The most picturesque drive to the Rondout from the south end of Wall Street is via South Wall Street, a winding, seemingly-rural road that is nevertheless entirely within the City of Kingston. It dumped us out onto Wilbur about a quarter mile from Abeel. Along this route there was no evidence of Kingston's ongoing wave of gentrification. In particular, the north end of South Wall Street looked like a permanent redoubt for the region's long-suffering Trump supporters.
The late Frank's show was in the middle of the first floor galleries at the Art Society of Kingston. The first people we saw and recognized were Barbara and her brother Tommy. Tommy lives up the street a quarter mile or so and is the one who maintains a set of mountain bike trails that coincides somewhat with my Stick Trail system. Also there was his daughter Mary, whom I'd last seen as a little kid. Now she's all grown up and living in New York City.
Frank's are consisted mostly of collages of carefully-cut pieces of colored paper, sometimes bound together with coils of tiny wire. It looked to me like his art might've been an outgrowth of his interest in making fly fishing lures. We eventually bought one of the pieces, a small $50 work that had a nice balance between chaos and symmetry.
Since it was conveniently nearby (and, important for me, not over-air-conditioned), we ended up dining at Mole Mole, the Mexican/Hispanic restaurant we used to patronize frequently back when we used to regularly attend KMOCA art openings.
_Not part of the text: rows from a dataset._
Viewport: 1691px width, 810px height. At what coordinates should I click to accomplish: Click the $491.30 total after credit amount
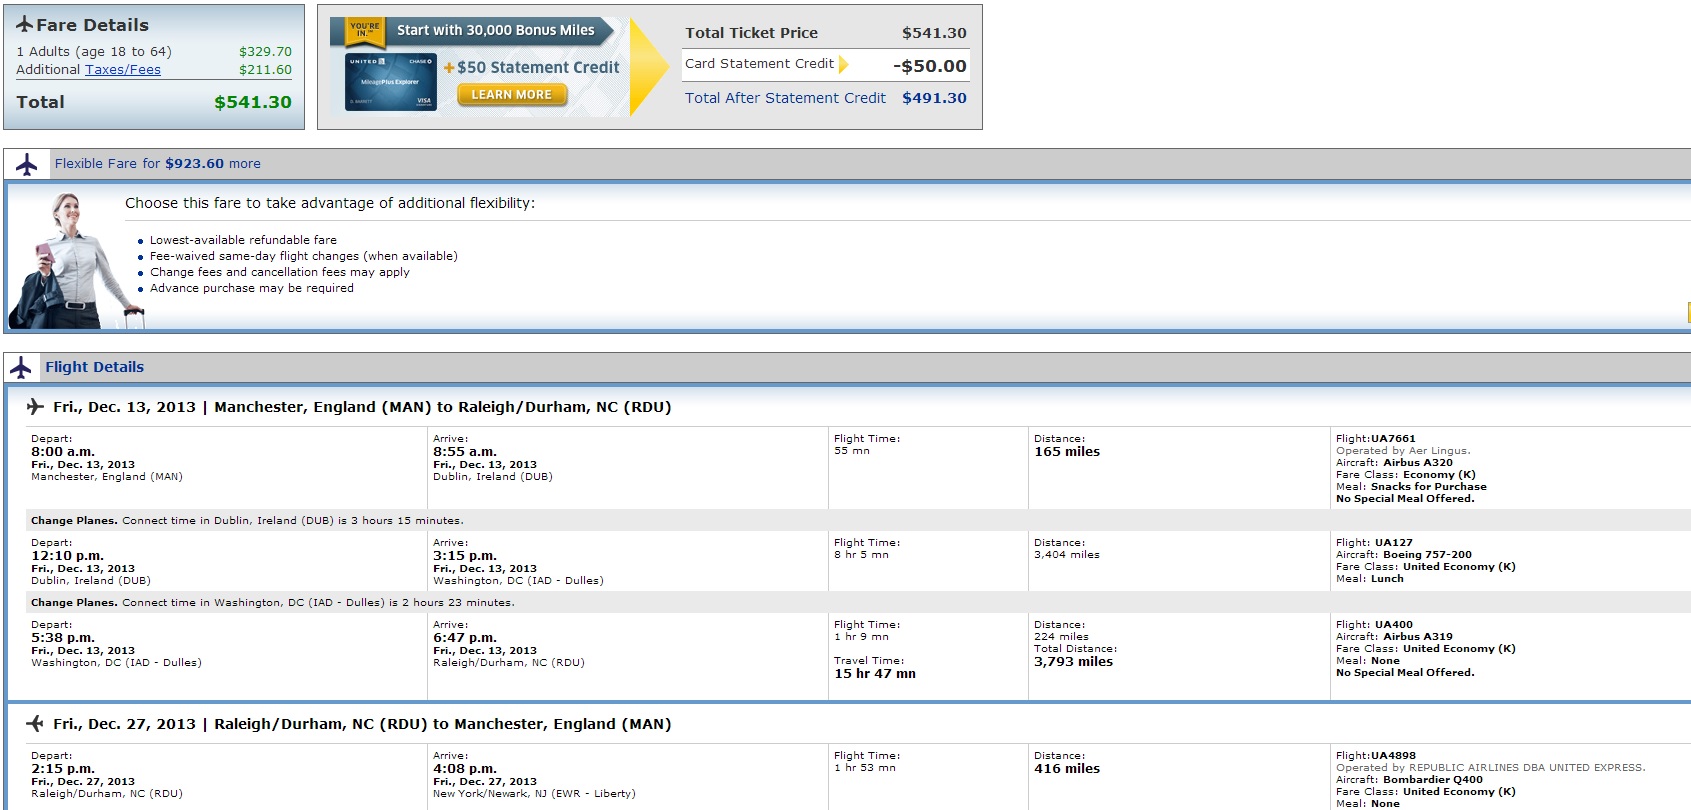934,98
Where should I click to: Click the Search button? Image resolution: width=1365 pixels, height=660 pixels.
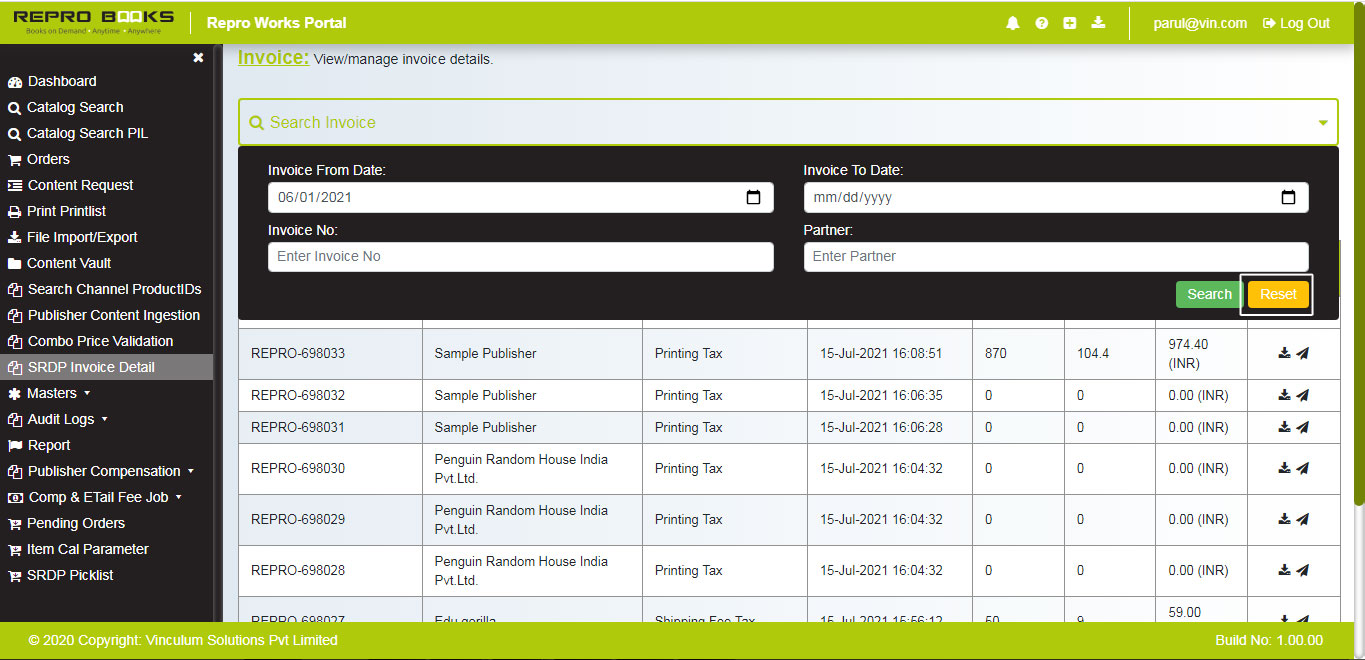pyautogui.click(x=1208, y=294)

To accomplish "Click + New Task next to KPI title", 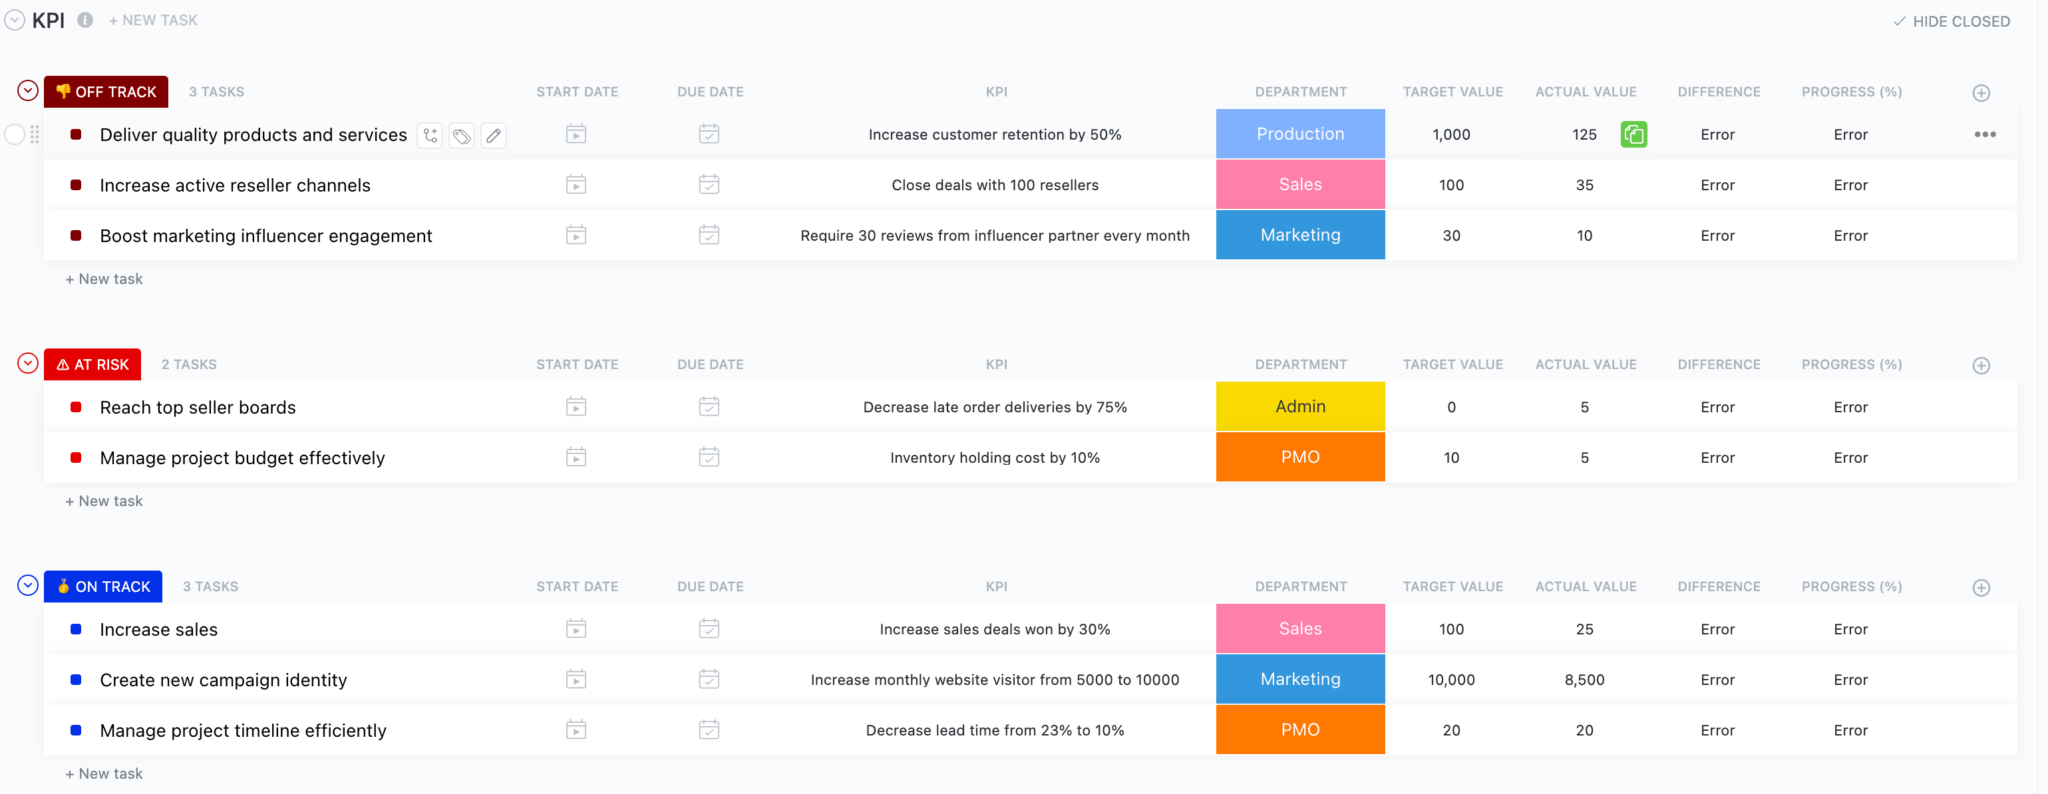I will tap(153, 20).
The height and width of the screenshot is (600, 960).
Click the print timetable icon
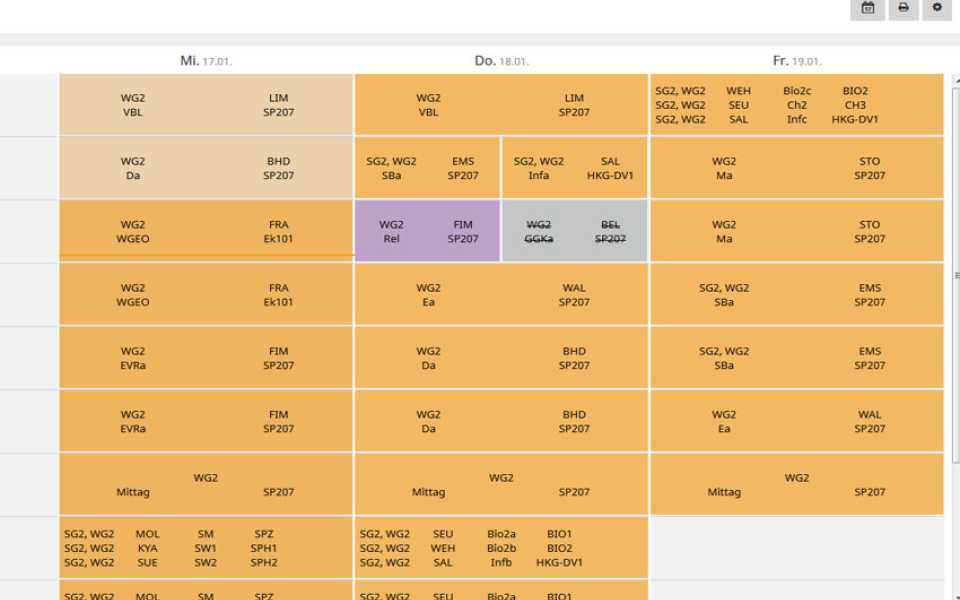pos(902,8)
It's not a bad restaurant, but these days we rarely venture to the Rondout part of Kingston. There weren't actually any tables available, but we were fine just sitting at the end of the bar. I looked around at the other customers, and they were nearly all white non-Hispanics, the kind of not-especially-photogenic crowd one is used to seeing in Kingston (and which one rarely sees at Uptown restaurants post-gentrification). Later, a fair number of African-Americans showed up. Perhaps white people have a preference for those early bird specials. As she usually does at Mexican restaurants, Gretchen ordered no alcohol and a dinner comprised of sides. And, as I usually do, I ordered a veganized burrito (the "guacamole" burrito without sour cream or cheese). Burritos at Mole Mole are small and decidedly east-coast style (that is, they are intended to be eaten with a knife and a fork), but mine was pretty good, especially when hit with the black habañero sauce they have on hand. Gretchen had also ordered tostones, which are the Purerto Rican equivalent of patacones: fried pancakes of lightly-mashed plantains. At Mole Mole, they're only about an inch and a half in diameter (compared to three or four inch diameter patacones), but they taste pretty much the same and make a good substrate for pico de gallo. Dinner conversation spent a fair amount of time on the subject of my family. What are we going to do with my mother if she gets old and infirm? What will we do about my brother once my mother dies? He's incapable of taking care of his own affairs, but he could live forty more years. [REDACTED]


Chongo, standing about where I found my fallen crown on July 4th.


A beautiful green dragonfly, also on the bluestone walkway.